Literally meaning "withdrawal of the senses," pratyahara (praht-yah-HAHR-uh) is the practice of tuning out the distractions of the outside world. Focusing your mind inward allows you to detach from the trials and fluctuations of life and see their challenges in a new light. You can view your habits and patterns more objectively, becoming aware of things the way they are, instead of reacting to the world.
Dharana (dahr-AHN-uh) is the practice of concentration or complete attention. It’s the ability to focus entirely on a single point — to be completely in the moment. Once you have withdrawn your senses through pratyahara, you can slow down your thoughts and concentrate on a single thing. Athletes often refer to this mental space as being "in the zone." You can practice dharana by bringing your attention to a single sensation, object, or thought. Some examples include focusing on:
- Your breath
- The flicker of a candle’s flame
- An image of a deity, saint, or inspirational figure
- The repetition of a sound, syllable, or phrase
- A value or virtue, such as love, compassion, or joy
Your brain uses 20 percent of your entire body’s energy, even though it is only 2 percent of your body weight.
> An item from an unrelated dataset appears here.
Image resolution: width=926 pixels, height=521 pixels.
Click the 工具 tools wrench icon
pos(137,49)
With dhyana (dee-YAHN-uh) , you turn your focus entirely inward. This is the practice of deep meditation to attain self-realization. In this second-to-last stage of yoga, you become aware of the flow of all life and existence. Unlike the single-pointed concentration of dharana, dhyana is awareness without a singular focus. Your mind becomes still and your thoughts cease. You simply are.
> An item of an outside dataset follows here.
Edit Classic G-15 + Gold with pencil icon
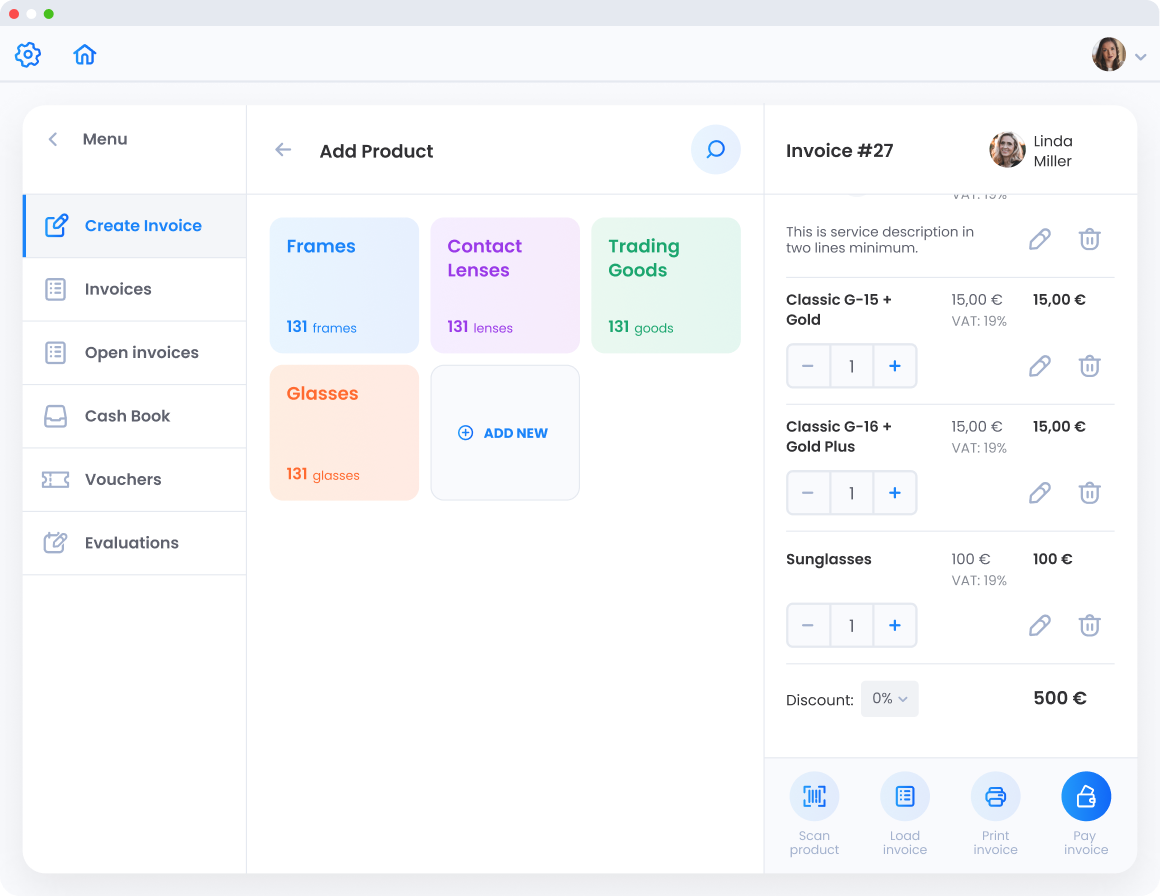The height and width of the screenshot is (896, 1160). click(x=1040, y=366)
Literally meaning "a putting together," samadhi (sah-MAHD-hee) is supreme bliss; the highest stage of meditation. Also understood as spiritual ecstasy or enlightenment, samadhi is the state in which you transcend your lower self and merge with the universe. You become aware of your connection to all living things, to your higher self, and to the Divine. The freedom, joy, and fulfillment brought forth through samadhi creates peace, internally and in the world. It is the ultimate "goal" of yoga.
Eight Paths for One Yogi
Traveling the yogic path is a deeply personal journey. It can’t be learned in a book or through a story — it can only be experienced. Although supreme bliss may seem inconceivable, it is not impossible to attain. Be steady and consistent with your practice, but remember that yoga is a life-long process. It will take dedication and patience, perhaps for many years, but the rewards will be infinite.